REQUIRED TASKS →
[1] In the University of Phoenix passage, why is the word "campuses" set in quotation marks?
[2] Please write out the University of Phoenix passage from "Over the years, the" to "or Notre Dame." with no changes.
[3] Answer these questions from the University of Phoenix passage:
(a) In how many states do the university's campuses exist?
(b) How many years of practical experience must a faculty member have at minimum?
(c) To how many Apollo Group employees has Sperling's autobiography been distributed?

:: SUPPLIED PASSAGE

Over the years, the University of Phoenix has become more of a concept than an institution. It has spread far beyond the city limits of Phoenix, Arizona, where it was founded more than 20 years ago. It has even ventured into cyberspace, with a number of classes offered via the Internet. Currently, more than 22,000 students are enrolled in the University of Phoenix. This makes it the sixth largest private institution in the United States, larger even than Stanford or Notre Dame.
U. of P. “campuses” (which are actually leased space, usually in office buildings) exist in nine states—Arizona, California, Colorado, Hawaii, Louisiana, Michigan, Nevada, New Mexico, Utah—and Puerto Rico. Plans are in the works for campuses in Oregon, Washington, and British Columbia.
In addition, degree programs for working adults are offered at private colleges in 15 states through the Institute for Professional Development, another Apollo Group subsidiary. Corporations can actually order up a number of University of Phoenix classes to be taught to their employees, on site. As for University of Phoenix on-line students, they can be found anywhere in the world.
Faculty members are recruited directly from industry, not from universities. They must have at least a master’s degree, have at least five years practical experience, and be currently employed in the field they teach. They are allowed only minimal influence on the curriculum design, which is done by a task force comprised mainly of business leaders in the subject taught. At the University of Phoenix facilitators are considered part-timers with no benefits. Yet there are 3,000 of them, and there is no shortage of applicants.
“The faculty think they’ve died and gone to heaven when they work here,” Sperling claims. “They think it’s a good deal, we think it’s a good deal, and the students love them.”
In Against All Odds, Sperling’s autobiography that has been distributed to the Apollo Group’s 1,350 employees, he writes that it was the challenges he met as a labor and strike leader that prepared him for his battle to gain respectability for the University of Phoenix. But surely he gained some of his toughness from even earlier experiences.

::::
:: DATA EXTRACT

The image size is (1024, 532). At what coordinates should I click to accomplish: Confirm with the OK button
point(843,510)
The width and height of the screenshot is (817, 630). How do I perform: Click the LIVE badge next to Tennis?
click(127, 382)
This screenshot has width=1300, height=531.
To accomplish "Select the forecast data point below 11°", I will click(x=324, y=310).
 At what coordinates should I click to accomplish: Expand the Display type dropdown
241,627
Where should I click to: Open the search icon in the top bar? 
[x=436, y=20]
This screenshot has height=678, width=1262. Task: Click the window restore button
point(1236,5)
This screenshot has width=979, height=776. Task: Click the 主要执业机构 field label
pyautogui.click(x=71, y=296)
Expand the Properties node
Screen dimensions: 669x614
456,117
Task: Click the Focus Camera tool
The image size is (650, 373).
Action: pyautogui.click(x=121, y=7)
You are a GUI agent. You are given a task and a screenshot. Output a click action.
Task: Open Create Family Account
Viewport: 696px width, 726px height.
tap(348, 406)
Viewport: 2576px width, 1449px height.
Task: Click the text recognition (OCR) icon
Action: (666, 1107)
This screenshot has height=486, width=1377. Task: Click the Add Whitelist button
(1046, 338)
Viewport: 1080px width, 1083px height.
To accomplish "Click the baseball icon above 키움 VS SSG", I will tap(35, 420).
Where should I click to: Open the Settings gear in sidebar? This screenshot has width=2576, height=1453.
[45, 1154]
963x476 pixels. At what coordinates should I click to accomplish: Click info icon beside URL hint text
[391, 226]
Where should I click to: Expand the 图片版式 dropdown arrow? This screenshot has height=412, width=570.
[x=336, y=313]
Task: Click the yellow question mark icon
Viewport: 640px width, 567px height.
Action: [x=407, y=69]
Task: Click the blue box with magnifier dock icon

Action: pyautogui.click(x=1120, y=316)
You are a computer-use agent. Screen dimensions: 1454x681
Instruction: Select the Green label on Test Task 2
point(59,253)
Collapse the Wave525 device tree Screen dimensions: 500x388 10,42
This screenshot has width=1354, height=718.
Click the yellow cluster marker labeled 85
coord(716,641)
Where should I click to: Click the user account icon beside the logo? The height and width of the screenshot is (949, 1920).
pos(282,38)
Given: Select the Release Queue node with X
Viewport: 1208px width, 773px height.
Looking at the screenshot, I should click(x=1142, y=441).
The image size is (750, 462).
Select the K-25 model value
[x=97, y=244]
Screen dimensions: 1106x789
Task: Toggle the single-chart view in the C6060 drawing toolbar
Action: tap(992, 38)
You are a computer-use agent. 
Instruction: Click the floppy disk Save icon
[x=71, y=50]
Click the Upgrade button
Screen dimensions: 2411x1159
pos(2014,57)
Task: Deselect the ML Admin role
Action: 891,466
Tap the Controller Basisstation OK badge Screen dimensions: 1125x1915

::::

WORKED ANSWERS →
[1] The word is in quotation marks because these University of Phoenix sites are not campuses in the usual sense. They are leased space, usually in office buildings.

[2]
Over the years, the University of Phoenix has become more of a concept than an institution. It has spread far beyond the city limits of Phoenix, Arizona, where it was founded more than 20 years ago. It has even ventured into cyberspace, with a number of classes offered via the Internet. Currently, more than 22,000 students are enrolled in the University of Phoenix. This makes it the sixth largest private institution in the United States, larger even than Stanford or Notre Dame.

[3]
(a) Nine
(b) Five
(c) 1,350